Tuesday, May 5, 2015

Guest Blog and Giveaway: After Life Lessons: Book Two by Laila Blake and L.C. Spoering





Zombies hate gender stereotypes!

Often we’re asked: why post-apocalypse? Why set books that are, at their core, stories about human emotion and interaction in such a terrible setting?

There are a variety of reasons, of course, but one of the biggest is wrapped up in our desire to explore the notion of strength and what it means. Specifically: what kind of strengths are necessary for survival?

So often, strength in an apocalypse is conveyed with muscles and guns, with military experience and grit hard enough to sand down a stone. While this is all well and good-- and, certainly, one of our main characters, Aaron, has an Army background-- we wanted to explore other strengths, those of people who never spent any time considering fighting to live, or even without wifi.

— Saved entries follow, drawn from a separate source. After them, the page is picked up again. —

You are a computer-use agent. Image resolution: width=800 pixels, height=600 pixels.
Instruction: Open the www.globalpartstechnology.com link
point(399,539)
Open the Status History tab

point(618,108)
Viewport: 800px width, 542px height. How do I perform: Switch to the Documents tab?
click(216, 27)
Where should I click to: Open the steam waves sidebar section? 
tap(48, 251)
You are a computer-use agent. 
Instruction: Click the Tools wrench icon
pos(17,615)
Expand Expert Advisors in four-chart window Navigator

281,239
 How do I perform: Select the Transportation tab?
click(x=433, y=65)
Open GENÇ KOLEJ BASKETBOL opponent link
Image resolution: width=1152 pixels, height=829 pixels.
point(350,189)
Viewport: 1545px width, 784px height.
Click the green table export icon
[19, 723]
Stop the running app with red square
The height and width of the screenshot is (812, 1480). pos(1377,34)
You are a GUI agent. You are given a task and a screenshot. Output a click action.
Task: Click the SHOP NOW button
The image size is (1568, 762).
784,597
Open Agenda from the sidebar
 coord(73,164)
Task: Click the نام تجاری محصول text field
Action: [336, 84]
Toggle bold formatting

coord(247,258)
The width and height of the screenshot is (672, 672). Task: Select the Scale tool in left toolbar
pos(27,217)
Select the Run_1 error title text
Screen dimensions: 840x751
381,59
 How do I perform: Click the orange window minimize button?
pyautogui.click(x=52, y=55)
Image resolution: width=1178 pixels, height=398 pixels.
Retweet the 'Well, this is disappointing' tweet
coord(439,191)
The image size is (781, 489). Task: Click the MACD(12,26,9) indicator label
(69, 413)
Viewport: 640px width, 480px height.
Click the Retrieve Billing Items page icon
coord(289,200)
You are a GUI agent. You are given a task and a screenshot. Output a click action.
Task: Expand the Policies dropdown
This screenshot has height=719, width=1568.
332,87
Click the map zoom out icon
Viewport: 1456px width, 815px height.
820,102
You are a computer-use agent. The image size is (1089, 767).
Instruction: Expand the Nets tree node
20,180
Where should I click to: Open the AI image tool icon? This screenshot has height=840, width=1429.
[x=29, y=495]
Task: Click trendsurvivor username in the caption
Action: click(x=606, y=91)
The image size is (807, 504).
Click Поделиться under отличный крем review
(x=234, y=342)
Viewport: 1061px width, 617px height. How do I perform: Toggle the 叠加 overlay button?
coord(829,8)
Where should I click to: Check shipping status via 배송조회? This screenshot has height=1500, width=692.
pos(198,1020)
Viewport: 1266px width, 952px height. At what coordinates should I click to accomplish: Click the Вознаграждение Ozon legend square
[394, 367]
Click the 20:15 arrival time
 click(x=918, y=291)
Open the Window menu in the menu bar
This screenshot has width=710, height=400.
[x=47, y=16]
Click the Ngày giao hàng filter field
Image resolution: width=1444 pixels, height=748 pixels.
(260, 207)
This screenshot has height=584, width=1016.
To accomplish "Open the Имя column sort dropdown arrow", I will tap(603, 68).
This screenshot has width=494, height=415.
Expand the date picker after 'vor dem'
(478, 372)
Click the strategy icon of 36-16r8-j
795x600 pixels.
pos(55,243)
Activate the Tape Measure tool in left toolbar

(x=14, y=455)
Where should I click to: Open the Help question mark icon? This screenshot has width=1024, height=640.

In action movies, the Strong Female Character is a badass, seemingly trained in kung fu, and unburdened by emotions. Emily is hardened by her past, but has a tenderness for her son, and, later, daughter; when the apocalypse comes down, she’s never so much as held a gun, let alone shot it. Emily is in mourning, but has a will as strong as steel.

Annika has survived on her own with a child, too, but has a deeper fear of the world outside her door. In After Life Lessons Book Two, we meet Kenzie, merely a child when the world ended, armed only with a rusty knife and a wit to match.

The majority of our characters have never gone up against more than a bully on the playground. While some, like Iago and his nomadic friends, have had a desire to live outside society, a zombie apocalypse brings about a much more level playing ground.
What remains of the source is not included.